- Other names: Outsider dance; raw house;
- Stylistic origins: Deep house; techno; ambient; noise; lo-fi music;
- Cultural origins: Early 2010s^{[where?]}

Subgenres
- Lo-fi house

Other topics
- IDM; minimal techno; tech house;

= Outsider house =

Subgenre of house

Outsider house (originally spawned as outsider dance, also known as raw house) is a subgenre of house music, combining elements of deep house, techno, noise, and ambient, with artists embracing lo-fi techniques rather than the polished cleanliness of mainstream deep house and other EDM genres.

The term "outsider dance" was coined in 2012 by the London-based DJ Ben UFO and emphasized by music journalist Scott Wilson, referring to different producers and record labels "operating at the fringes of the fringes" such as Laurel Halo, Anthony Naples. However, Ben UFO himself called the term "off-the-cuff formulation", reacting negatively to the term taking hold and circulating, stating "I'm not exactly happy that it's now being held up as a genre, because I think this outsider thing just doesn't do justice to the artists and their music. ... [outsider house artists] are my friends, we get along well and support each other".

== Lo-fi house ==
Around the mid-2010s, outsider house developed into a new form, known as lo-fi house.
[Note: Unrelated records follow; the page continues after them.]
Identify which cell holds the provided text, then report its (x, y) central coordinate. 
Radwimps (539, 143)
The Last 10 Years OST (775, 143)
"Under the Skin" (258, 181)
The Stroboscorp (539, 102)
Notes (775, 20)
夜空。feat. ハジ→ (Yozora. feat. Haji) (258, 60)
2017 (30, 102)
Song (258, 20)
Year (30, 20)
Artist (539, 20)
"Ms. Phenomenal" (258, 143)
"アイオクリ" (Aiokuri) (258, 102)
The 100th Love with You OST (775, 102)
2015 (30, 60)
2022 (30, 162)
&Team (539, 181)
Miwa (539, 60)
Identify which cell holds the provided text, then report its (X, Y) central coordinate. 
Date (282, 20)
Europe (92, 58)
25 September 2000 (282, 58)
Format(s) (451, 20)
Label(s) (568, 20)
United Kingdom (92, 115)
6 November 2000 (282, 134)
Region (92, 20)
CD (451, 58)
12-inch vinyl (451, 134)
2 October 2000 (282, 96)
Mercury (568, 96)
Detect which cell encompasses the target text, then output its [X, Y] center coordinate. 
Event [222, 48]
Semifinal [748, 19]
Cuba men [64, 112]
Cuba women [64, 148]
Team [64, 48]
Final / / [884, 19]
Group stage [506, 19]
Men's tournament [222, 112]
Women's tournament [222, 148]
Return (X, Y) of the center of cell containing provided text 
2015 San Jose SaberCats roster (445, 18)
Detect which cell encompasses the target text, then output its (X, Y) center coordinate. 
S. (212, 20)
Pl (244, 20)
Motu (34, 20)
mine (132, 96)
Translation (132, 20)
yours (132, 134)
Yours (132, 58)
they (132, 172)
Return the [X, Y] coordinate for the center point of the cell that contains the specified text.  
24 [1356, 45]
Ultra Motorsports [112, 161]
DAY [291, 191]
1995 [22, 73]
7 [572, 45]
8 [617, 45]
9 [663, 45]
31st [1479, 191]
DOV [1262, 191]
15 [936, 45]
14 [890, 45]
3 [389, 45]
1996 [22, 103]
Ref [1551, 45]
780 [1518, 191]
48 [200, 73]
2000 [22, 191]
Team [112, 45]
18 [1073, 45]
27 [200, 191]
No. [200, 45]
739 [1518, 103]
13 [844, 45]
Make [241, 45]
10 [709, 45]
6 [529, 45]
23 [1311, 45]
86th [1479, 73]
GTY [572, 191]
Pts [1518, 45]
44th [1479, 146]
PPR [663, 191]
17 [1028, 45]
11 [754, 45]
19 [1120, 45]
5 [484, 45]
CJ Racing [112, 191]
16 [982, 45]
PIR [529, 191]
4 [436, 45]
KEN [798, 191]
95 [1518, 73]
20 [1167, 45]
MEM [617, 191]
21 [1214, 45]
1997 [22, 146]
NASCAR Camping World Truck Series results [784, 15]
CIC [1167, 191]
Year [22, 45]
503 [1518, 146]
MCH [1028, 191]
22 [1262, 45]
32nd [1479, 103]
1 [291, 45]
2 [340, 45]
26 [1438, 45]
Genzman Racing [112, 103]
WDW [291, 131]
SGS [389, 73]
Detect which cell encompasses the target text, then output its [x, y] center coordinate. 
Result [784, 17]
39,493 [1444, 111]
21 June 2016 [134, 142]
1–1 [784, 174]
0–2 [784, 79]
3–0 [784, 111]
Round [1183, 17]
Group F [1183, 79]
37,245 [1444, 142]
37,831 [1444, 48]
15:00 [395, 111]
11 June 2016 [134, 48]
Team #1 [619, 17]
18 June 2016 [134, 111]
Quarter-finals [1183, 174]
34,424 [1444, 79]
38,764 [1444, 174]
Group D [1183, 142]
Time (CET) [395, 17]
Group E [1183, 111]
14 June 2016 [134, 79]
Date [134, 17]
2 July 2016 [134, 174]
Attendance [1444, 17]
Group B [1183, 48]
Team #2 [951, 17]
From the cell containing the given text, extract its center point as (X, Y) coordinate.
Producers like DJ Seinfeld, DJ Boring and Ross From Friends combined rough sounds of the parent genre with the aesthetic of melancholy, irony and postmodernism attributed to vaporwave, creating songs "resembling melancholic 1990s deep house recorded to cassette and packaged with a veneer of internet-age irony". While the labels like L.I.E.S., 1080p and Lobster Theremin have carved out a signature sound, attributed to the genre, whereas music is often rough, characterized by muffled drums, fuzzy synths and a gauzy, saturated quality, but also use jazzy piano samples and warm percussion samples.